A encenadora Ana Zamora celebra a vida com as danças medievais criadas para esconjurar a morte
A relação do teatro com o rito interessa especialmente a Ana Zamora. A encenadora e fundadora da companhia independente espanhola Nao d'Amores apresenta "Dança da Morte/Dança de la Muerte", uma produção conjunta com o Teatro da Cornucópia, onde a peça está desde terça-feira e até dia 13 de Julho. É uma das estreias na edição do Festival de Almada e o título bilingue tem razão de ser. Explica-se pela cultura comum ibérica encontrada na simbologia da Idade Média e do início do Renascimento à volta dos ritos da morte, explica a encenadora.
Neste olhar de frente o absurdo da morte, Ana Zamora vai procurar, como em peças anteriores, o lado ancestral da teatralidade e recriar o espírito de uma época. Através do estudo e da investigação das reminiscências que ficaram nas expressões artísticas e populares desse tempo, Zamora tenta "entender o espírito medieval e renascentista e recriar uma visão contemporânea". Mas nunca com a intenção de reproduzir a sua estética.
O resultado: "Um teatro puramente contemporâneo, de hoje e para o público de hoje", acrescenta a encenadora. Mas certo é que os textos, as danças com coreografia de Javier Garcia Ávila e a música tocada com réplicas de instrumentos de época (viola de gamba, fídula, mas também flauta, órgão e percussão) transportam o espectador para esse universo.
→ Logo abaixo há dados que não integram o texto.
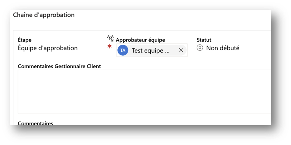This screenshot has height=145, width=291.
Task: Click the team approver lookup icon
Action: (x=110, y=38)
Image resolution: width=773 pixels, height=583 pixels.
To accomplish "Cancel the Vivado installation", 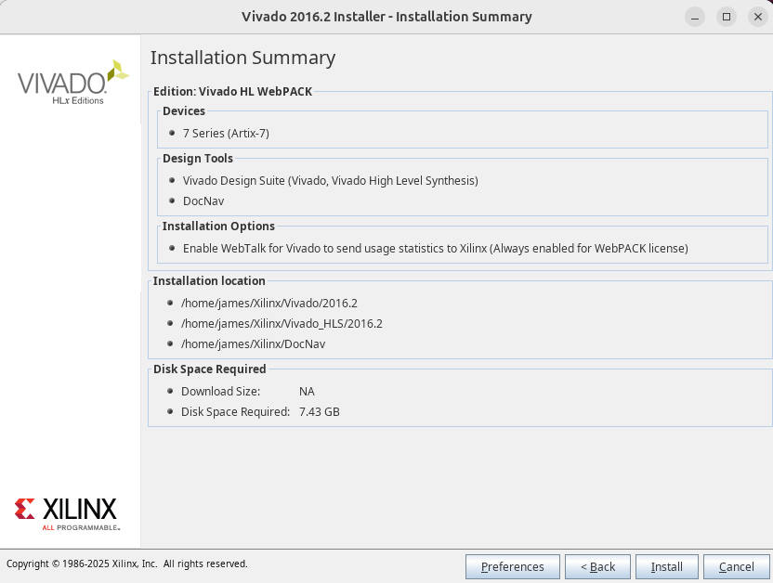I will point(736,566).
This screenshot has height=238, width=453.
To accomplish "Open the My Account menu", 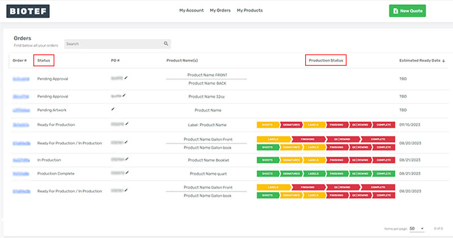I will (x=191, y=10).
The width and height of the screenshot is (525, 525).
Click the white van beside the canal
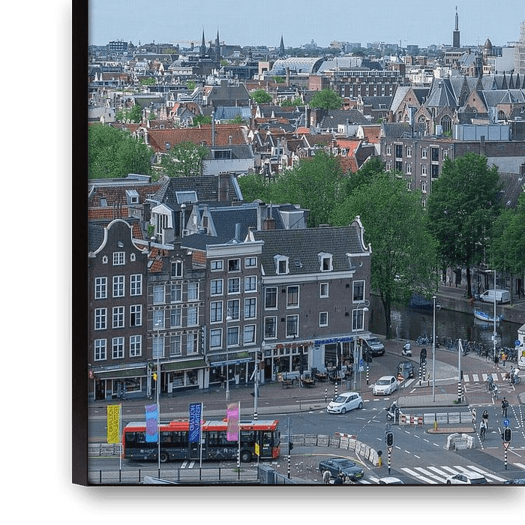[x=495, y=296]
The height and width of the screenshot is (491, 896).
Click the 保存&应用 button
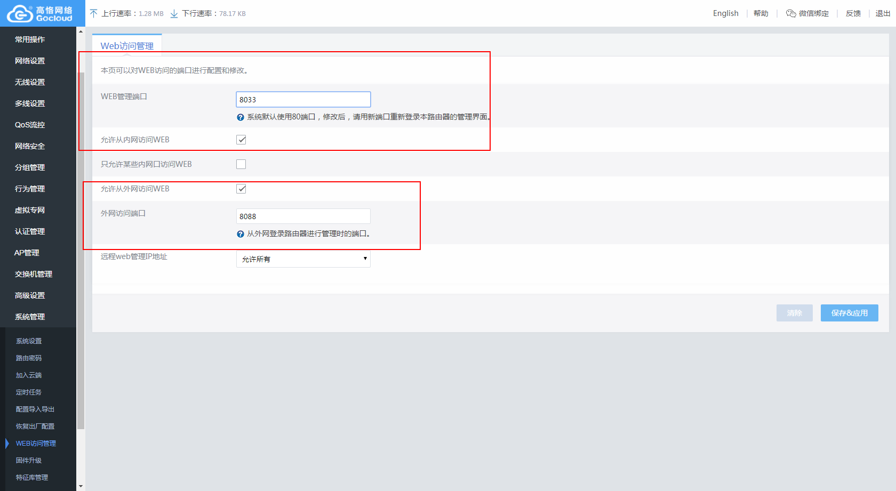[x=849, y=313]
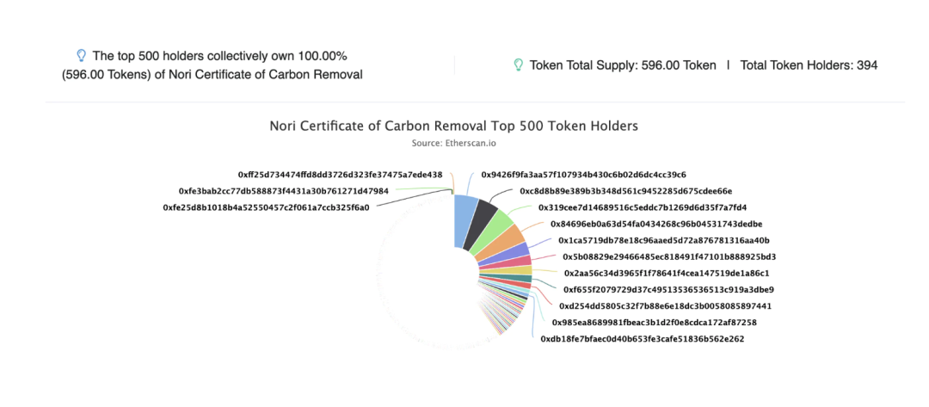Click holder label 0xdb18fe7bfaec0d40b653fe3cafe51836b562e262
This screenshot has width=929, height=407.
click(x=643, y=339)
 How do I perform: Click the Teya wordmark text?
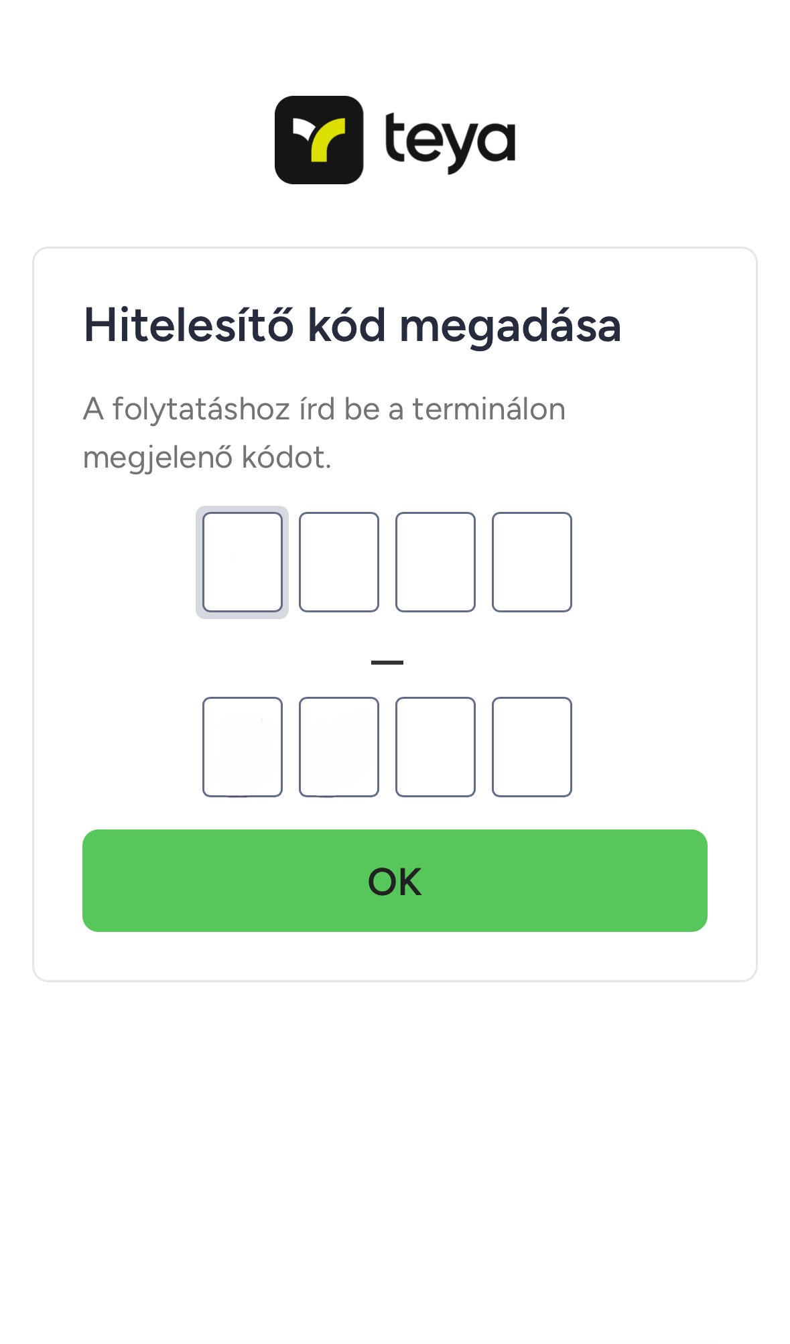pos(449,139)
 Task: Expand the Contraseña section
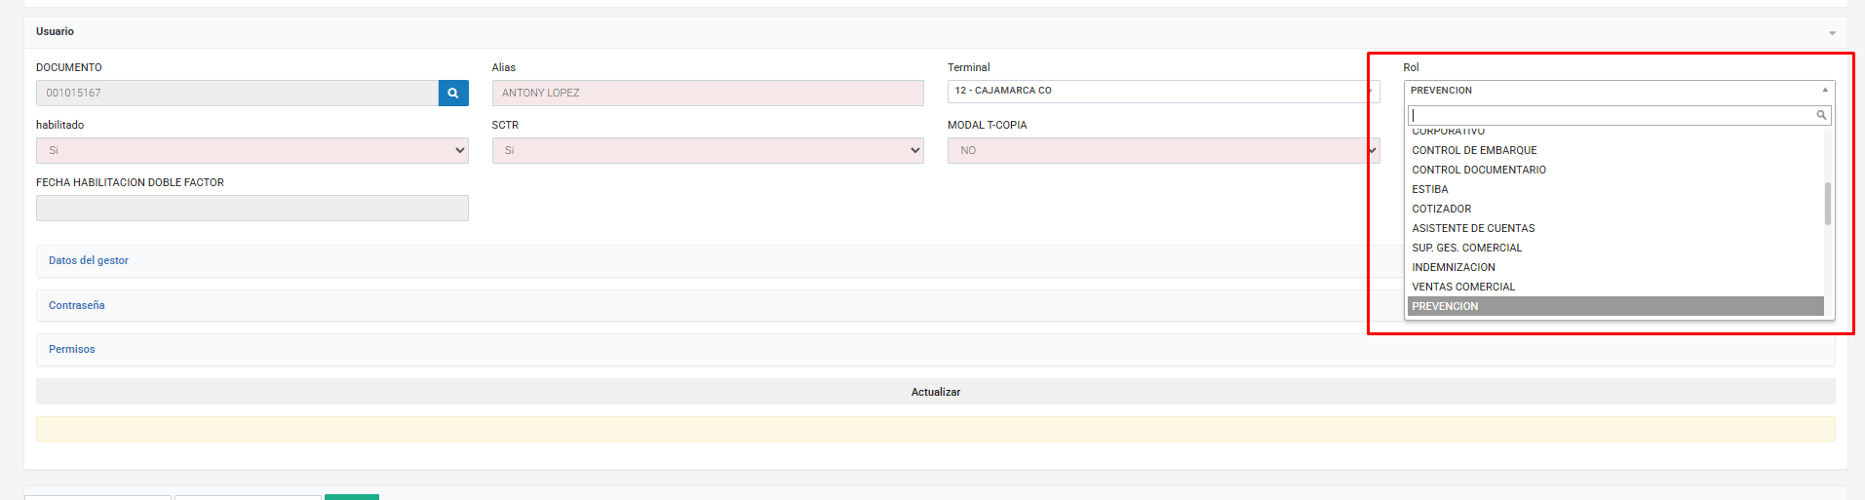coord(77,305)
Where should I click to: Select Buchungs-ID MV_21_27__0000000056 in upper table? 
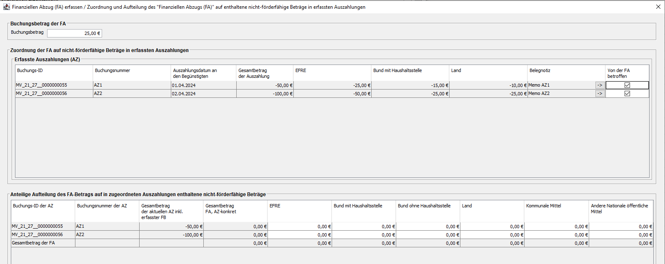click(42, 94)
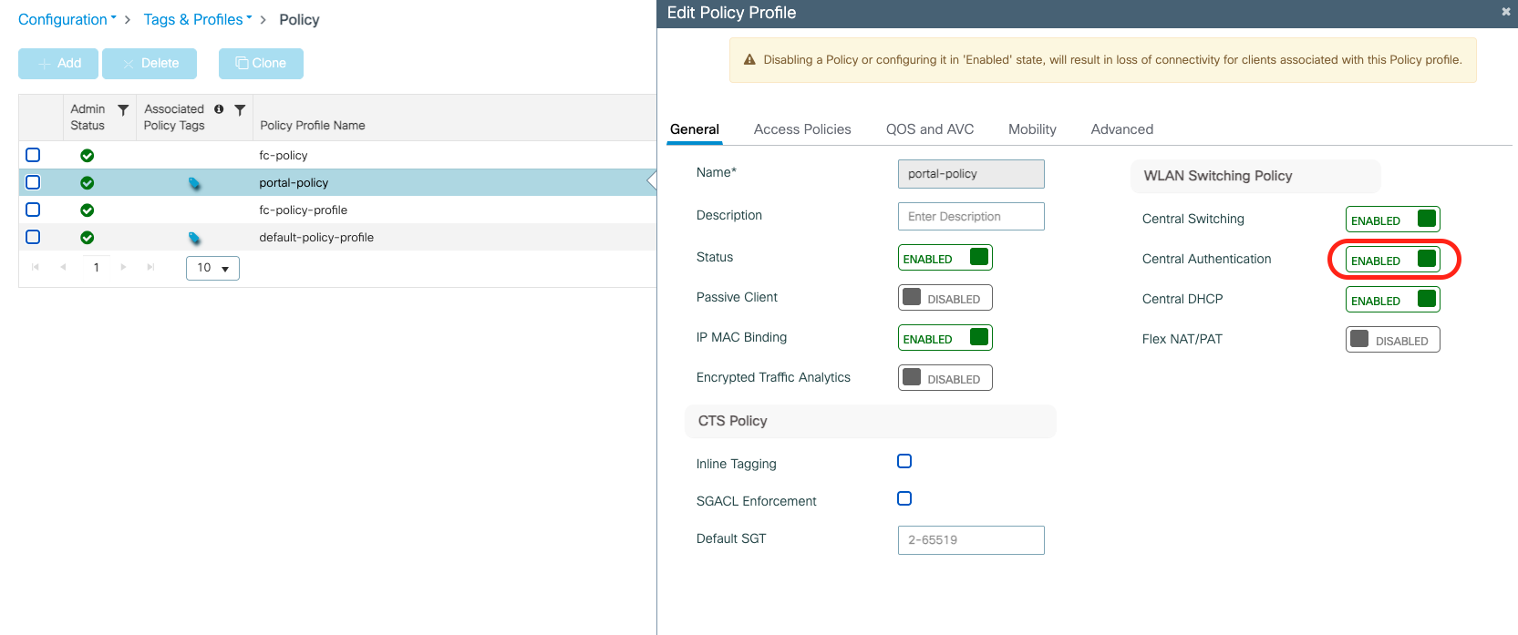Enable the Passive Client toggle

[x=945, y=298]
Os textos de Gil Vicente e de anónimos do século XV e XVI, associados ao texto castelhano "Dança General de la Muerte" (século XV) são interpretados em castelhano antigo e um pouco em português antigo.
Todos - desde o mais poderoso, como o rei ou o Papa, ao representante mais humilde do povo - passam por ela, a morte, aqui personificada por uma só figura, o actor Luís Miguel Cintra. E encaram-na, não como um problema pessoal, mas "como um eixo da humanidade", diz Zamora. "Há um entendimento da morte como uma aceitação espiritual global."
Não há aceitação da morte; há celebração da vida. "É uma dança da morte mas também é, na verdade, uma dança da vida", continua.
A todos, se dirige a morte: "A vossa vida é sonhar / Que a morte é despertar / Para nunca mais dormir e acordar."
As Danças Macabras eram uma forma popular de esconjurar o fim, o ciclo da vida. Assumiram uma expressão literária e plástica, na música, na dança, no folclore, sobretudo depois de 1347, quando a peste se instalou na Europa e, em dois anos, dizimou um terço da população. Havia dança um pouco por todo o continente europeu, mas na Península Ibérica tinham "um carácter específico e diferente" pelas "influências muçulmanas e judaicas".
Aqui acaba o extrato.